Report every line of the material below that contains the word "Describe", copying each such line in full; matches must have the same case.
----
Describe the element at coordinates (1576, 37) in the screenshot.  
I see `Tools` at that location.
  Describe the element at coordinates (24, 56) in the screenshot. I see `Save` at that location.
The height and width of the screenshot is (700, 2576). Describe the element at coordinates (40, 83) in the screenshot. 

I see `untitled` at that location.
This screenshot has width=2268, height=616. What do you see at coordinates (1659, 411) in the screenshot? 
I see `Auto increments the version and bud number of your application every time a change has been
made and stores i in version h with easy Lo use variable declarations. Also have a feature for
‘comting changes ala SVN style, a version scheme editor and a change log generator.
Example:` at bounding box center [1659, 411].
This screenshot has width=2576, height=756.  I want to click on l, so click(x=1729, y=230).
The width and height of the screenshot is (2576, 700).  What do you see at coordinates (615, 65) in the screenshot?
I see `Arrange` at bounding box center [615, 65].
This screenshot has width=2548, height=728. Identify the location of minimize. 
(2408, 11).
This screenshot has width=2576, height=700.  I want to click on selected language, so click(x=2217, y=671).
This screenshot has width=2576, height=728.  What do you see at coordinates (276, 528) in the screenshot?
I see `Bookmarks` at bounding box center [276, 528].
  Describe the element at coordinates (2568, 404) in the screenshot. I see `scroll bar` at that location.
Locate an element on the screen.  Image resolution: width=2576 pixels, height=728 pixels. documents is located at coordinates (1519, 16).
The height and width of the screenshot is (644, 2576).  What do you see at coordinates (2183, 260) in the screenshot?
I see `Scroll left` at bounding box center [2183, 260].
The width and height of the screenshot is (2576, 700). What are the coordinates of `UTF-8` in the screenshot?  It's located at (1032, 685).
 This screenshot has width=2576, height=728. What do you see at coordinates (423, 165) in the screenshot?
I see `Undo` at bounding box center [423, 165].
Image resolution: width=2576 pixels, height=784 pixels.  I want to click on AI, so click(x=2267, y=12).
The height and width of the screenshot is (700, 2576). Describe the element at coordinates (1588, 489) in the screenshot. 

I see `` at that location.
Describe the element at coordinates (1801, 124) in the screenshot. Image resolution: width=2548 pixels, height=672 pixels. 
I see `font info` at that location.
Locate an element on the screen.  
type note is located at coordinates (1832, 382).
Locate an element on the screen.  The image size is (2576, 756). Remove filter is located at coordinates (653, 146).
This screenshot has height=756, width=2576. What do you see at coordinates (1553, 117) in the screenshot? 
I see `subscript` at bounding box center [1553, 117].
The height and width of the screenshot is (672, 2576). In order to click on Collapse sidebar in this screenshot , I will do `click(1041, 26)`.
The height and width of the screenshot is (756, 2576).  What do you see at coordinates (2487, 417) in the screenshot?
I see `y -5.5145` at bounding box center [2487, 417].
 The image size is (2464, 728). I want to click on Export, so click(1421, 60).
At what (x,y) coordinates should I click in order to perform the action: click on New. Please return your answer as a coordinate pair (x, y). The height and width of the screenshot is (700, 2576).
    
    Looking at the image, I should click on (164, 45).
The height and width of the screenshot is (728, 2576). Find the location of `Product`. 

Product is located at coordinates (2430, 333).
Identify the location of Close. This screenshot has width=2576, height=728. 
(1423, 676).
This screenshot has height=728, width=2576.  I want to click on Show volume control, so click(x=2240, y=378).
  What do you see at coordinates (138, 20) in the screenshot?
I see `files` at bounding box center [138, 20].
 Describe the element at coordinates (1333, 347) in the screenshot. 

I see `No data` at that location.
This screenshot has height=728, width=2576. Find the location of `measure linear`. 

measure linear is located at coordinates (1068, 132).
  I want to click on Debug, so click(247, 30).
----
> _Response below_
Describe the element at coordinates (1576, 37) in the screenshot.  
  Describe the element at coordinates (24, 56) in the screenshot. I see `Save` at that location.
The height and width of the screenshot is (700, 2576). Describe the element at coordinates (40, 83) in the screenshot. 
  Describe the element at coordinates (2568, 404) in the screenshot. I see `scroll bar` at that location.
The height and width of the screenshot is (700, 2576). Describe the element at coordinates (1588, 489) in the screenshot. 
Describe the element at coordinates (1801, 124) in the screenshot. Image resolution: width=2548 pixels, height=672 pixels. 
 Describe the element at coordinates (1333, 347) in the screenshot. 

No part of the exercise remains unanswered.